Step 2 | Value Stream Management Workspace

  1. Check "Search for Monorepos" checkbox in the integration configuration
  2. Enter the marker/manifest file name to identify sub-repositories (e.g. lx-manifest.yaml). Only one manifest file name is accepted to identify a sub-repository.
1104

From the above setup, integration detects two sub-repositories (payment-service, pricing-service) and one main repository (onlineshop).

1071

👍

Sub-repositories detection

Sub repositories are only detected until level 2. For example,

.                              
└── onlineshop                   (level 1)
    ├── payment-service        (level 2)
        ├── lx-manifest.yaml
        └── src

For a tangible example please find a sample monorepo here

📘

Discovery of Monorepos via CI/CD

If you prefer to discover monorepo via your CI/CD build process you may refer to this guide.

DORA Metrics

Software Delivery Metrics are the best way for teams to track and monitor team productivity. The GitHub repository integration can automatically fetch information for two of the most important DORA metrics:

  1. Deployment frequency: Number of deployments to production for a Team.
  2. Lead time for changes: Time from committing a change to code successfully running in production.

Find below the mechanism by which the GitHub connector registers change and release events. Note that this (i.e. merge to default branch) is currently the only supported method of tracking these events.

.                              
└── Release Events on Software Artifact
    ├── Collect all Pull Requests merged into the **default branch** for the last 30 days and 
          register each merged Pull Request as a Release event
        ├── Collect all commits on each merged Pull Request and register each commit as a 
              Change Event along with commit author metadata

For the added logic for mono repo, please see below

Follow this guide to automatically fetch Release & Change events from your GitHub repositories

Prerequisites

  1. You have already discovered Software Artifacts (e.g. via GitHub repository integration, K8s etc.) in your VSM workspace. For DORA metrics for Monorepos, you will also have to have these discovered already.
▬▬▬▬▬▬
» Stated goal A: Translate this sentence from the monorepo setup guide into Spanish: "Only one manifest file name is accepted to identify a sub-repository."

» Material to process:
▬▬▬▬▬▬
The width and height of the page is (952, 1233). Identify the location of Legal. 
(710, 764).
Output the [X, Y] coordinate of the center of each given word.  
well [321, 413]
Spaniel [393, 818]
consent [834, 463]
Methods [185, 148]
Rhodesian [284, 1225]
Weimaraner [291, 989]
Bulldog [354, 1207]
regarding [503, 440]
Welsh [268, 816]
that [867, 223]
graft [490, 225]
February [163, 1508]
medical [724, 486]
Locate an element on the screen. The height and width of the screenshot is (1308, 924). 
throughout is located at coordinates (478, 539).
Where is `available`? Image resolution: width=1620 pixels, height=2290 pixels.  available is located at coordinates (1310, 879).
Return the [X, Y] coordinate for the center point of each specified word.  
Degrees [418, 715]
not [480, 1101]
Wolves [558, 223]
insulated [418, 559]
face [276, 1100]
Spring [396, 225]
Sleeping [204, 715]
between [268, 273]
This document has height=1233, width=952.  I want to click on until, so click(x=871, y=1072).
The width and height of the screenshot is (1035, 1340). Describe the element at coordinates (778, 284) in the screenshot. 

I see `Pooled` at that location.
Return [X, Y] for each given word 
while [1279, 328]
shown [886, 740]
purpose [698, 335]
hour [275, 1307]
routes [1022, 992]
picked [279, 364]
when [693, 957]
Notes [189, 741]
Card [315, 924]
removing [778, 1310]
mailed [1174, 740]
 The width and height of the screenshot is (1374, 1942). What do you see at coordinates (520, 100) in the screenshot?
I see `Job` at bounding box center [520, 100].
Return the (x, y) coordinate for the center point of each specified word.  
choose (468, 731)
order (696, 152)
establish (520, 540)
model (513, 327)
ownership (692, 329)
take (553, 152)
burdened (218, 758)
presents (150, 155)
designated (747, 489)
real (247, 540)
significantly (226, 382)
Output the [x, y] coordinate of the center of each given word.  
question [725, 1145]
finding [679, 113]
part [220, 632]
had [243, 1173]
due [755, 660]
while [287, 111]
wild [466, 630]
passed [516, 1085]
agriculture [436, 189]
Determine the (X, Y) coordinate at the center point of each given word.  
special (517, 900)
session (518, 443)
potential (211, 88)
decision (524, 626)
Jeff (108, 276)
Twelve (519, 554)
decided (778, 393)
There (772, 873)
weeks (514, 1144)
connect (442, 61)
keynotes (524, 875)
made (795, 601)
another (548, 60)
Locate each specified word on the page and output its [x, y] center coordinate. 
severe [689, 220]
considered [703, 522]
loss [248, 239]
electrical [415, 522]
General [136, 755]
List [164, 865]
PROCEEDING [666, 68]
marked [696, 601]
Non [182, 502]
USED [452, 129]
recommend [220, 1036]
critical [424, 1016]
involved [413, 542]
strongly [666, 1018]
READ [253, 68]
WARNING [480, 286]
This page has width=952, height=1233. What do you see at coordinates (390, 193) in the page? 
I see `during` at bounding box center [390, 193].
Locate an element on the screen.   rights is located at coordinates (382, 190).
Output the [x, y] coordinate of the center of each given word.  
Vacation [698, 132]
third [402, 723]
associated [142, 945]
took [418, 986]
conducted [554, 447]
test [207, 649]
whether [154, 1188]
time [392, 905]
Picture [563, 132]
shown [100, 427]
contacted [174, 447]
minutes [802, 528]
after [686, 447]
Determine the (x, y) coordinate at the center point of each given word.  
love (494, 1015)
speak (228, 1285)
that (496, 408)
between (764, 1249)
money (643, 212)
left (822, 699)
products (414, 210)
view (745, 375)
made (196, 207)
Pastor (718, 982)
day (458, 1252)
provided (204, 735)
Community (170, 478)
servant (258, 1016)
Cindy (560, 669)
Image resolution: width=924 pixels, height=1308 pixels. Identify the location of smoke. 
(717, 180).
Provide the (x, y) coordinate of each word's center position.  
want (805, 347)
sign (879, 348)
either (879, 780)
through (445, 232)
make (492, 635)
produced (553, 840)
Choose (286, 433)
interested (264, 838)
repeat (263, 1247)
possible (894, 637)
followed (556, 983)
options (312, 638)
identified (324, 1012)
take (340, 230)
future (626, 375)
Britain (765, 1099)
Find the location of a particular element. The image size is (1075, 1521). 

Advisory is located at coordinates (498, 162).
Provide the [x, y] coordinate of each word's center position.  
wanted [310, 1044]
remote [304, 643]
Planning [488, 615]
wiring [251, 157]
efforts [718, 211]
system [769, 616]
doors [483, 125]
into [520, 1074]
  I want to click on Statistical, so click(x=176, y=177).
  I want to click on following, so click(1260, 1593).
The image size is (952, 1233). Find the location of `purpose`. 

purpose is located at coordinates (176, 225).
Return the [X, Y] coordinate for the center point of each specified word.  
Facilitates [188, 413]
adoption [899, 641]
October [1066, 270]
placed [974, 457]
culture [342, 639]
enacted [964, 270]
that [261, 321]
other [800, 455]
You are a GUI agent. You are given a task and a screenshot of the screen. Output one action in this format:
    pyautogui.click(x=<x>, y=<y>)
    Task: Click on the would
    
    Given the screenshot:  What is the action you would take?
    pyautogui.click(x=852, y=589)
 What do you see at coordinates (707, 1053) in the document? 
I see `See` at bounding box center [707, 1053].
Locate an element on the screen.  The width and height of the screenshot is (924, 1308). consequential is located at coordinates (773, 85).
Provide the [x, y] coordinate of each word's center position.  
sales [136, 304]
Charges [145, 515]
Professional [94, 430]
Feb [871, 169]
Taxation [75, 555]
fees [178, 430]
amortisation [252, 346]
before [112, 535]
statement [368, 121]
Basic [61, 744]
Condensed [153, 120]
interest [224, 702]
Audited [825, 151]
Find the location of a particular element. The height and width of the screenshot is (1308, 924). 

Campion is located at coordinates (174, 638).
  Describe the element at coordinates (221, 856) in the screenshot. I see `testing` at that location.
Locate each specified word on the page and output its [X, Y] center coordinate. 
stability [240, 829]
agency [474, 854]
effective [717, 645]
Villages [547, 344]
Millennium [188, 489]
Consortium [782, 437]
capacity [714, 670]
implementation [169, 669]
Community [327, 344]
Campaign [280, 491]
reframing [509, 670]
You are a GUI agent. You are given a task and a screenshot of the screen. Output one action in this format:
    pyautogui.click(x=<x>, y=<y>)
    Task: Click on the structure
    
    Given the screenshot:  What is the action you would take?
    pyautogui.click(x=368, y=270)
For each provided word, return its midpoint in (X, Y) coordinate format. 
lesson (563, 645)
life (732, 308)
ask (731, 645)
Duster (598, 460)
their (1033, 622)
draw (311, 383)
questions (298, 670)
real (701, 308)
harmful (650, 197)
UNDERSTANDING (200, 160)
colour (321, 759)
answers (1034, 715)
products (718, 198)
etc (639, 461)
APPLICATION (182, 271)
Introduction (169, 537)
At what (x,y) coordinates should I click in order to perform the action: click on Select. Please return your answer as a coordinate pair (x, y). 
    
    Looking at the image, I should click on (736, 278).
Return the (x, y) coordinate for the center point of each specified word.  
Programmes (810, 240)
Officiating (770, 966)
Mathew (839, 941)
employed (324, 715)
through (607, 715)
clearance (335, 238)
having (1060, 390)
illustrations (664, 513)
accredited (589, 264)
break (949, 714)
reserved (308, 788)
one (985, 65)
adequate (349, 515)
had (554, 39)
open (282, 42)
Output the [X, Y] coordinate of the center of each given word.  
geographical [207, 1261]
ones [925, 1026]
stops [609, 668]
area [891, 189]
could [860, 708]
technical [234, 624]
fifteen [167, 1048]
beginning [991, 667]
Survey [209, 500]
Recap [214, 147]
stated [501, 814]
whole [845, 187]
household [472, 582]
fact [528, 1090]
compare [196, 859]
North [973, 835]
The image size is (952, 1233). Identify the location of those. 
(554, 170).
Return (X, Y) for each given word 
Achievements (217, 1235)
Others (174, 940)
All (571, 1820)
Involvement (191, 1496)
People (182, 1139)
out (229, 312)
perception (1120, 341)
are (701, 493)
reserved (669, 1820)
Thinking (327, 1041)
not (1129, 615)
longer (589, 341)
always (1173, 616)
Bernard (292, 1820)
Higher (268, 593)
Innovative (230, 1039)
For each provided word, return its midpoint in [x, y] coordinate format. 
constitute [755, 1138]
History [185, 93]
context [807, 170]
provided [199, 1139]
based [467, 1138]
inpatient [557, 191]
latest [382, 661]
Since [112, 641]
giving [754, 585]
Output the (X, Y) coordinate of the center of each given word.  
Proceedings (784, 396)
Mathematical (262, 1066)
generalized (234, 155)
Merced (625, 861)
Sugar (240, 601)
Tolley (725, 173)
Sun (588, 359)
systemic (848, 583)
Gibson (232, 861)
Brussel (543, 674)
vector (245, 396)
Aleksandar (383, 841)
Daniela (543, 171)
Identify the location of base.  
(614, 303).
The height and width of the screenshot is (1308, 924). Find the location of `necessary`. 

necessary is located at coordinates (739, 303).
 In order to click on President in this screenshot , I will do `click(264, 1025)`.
▬▬▬▬▬▬
» Stated goal B: In the listing, rewrite the lines from the one holding "establish (520, 540)" through the one holding "another (548, 60)", inclusive, with their instructions, and offset every coordinate value by 36. Give only those lines.

» Final answer A: Solo se acepta un nombre de archivo de manifiesto para identificar un subrepositorio.

» Final answer B:
establish (556, 576)
model (549, 363)
ownership (728, 365)
take (589, 188)
burdened (254, 794)
presents (186, 191)
designated (783, 525)
real (283, 576)
significantly (262, 418)
Output the [x, y] coordinate of the center of each given word.  
question [761, 1181]
finding [715, 149]
part [256, 668]
had [279, 1209]
due [791, 696]
while [323, 147]
wild [502, 666]
passed [552, 1121]
agriculture [472, 225]
Determine the (X, Y) coordinate at the center point of each given word.  
special (553, 936)
session (554, 479)
potential (247, 124)
decision (560, 662)
Jeff (144, 312)
Twelve (555, 590)
decided (814, 429)
There (808, 909)
weeks (550, 1180)
connect (478, 97)
keynotes (560, 911)
made (831, 637)
another (584, 96)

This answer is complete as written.